## Given data
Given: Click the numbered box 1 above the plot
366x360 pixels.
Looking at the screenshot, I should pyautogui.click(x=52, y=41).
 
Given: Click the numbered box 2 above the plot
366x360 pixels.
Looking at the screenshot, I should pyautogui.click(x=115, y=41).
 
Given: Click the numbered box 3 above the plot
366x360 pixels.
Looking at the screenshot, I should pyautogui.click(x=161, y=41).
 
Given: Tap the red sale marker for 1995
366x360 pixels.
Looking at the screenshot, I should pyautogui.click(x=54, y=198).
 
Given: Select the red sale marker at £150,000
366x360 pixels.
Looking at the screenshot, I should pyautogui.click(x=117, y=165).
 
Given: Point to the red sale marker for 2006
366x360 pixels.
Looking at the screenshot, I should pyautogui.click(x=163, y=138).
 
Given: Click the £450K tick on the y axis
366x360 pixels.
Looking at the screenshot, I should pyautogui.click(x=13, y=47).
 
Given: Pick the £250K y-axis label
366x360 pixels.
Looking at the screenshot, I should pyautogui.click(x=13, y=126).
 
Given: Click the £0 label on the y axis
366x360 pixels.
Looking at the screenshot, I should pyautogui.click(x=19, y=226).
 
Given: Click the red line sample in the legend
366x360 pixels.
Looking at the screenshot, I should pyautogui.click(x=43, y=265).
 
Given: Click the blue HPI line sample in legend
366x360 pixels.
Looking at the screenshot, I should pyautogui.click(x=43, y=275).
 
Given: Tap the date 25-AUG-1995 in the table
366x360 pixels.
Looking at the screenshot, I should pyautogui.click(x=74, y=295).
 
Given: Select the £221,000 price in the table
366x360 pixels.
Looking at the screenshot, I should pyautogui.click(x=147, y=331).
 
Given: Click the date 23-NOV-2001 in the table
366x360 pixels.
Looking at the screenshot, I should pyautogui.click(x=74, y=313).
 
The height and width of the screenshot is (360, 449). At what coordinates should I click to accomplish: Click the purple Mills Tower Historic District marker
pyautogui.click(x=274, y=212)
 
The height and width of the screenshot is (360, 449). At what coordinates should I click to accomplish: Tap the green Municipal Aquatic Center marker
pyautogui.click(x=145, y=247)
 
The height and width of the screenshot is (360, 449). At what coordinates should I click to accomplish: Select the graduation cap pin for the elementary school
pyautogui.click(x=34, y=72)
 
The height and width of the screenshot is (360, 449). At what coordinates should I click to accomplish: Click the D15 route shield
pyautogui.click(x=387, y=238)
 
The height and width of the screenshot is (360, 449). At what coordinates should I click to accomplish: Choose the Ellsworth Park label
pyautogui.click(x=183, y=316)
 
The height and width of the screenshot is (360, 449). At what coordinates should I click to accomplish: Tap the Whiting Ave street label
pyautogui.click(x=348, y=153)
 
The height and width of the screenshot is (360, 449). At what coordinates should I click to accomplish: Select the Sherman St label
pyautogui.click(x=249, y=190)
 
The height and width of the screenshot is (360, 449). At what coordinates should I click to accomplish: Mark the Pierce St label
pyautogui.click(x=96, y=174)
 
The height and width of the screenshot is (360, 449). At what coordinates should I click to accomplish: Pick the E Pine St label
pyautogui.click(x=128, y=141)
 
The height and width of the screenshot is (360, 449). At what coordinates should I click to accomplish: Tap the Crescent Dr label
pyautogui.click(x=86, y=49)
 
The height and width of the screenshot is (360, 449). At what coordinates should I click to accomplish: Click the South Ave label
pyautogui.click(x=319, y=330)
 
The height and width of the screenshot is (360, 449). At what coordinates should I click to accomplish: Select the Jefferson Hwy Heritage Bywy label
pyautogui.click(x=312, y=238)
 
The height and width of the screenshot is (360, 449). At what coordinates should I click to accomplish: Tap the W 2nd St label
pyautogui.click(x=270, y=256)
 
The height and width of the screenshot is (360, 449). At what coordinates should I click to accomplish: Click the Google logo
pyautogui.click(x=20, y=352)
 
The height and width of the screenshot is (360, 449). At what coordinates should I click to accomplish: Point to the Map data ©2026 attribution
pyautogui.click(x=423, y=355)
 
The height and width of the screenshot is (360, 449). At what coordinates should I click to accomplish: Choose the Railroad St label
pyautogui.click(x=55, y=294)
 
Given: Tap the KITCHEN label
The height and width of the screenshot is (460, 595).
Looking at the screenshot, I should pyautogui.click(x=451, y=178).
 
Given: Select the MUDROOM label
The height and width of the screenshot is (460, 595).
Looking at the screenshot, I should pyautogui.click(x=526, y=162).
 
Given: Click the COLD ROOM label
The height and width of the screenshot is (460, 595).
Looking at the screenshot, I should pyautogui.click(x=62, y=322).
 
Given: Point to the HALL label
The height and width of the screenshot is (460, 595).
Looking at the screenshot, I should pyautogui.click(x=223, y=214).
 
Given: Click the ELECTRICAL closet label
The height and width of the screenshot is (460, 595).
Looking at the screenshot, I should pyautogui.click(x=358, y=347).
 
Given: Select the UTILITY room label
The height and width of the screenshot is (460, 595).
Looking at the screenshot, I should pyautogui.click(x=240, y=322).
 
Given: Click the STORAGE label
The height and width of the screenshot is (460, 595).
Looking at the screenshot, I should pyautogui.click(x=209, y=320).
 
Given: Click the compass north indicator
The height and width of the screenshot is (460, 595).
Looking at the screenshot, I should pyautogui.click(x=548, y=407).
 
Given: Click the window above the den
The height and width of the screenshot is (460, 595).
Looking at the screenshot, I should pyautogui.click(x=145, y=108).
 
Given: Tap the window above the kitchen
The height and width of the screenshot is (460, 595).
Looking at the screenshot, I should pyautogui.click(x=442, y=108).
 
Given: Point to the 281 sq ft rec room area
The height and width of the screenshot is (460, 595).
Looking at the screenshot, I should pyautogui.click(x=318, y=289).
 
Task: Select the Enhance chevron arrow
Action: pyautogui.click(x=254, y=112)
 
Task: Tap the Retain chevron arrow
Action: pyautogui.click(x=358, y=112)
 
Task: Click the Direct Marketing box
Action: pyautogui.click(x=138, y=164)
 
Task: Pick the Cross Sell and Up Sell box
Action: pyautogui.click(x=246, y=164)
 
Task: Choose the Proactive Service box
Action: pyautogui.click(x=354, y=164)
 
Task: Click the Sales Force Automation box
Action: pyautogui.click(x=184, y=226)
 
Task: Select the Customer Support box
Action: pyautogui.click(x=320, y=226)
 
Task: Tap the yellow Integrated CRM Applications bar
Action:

## Task to carry out
Please locate and copy every line of the records above that contains the string "arrow".

## Answer in full
Task: Select the Enhance chevron arrow
Task: Tap the Retain chevron arrow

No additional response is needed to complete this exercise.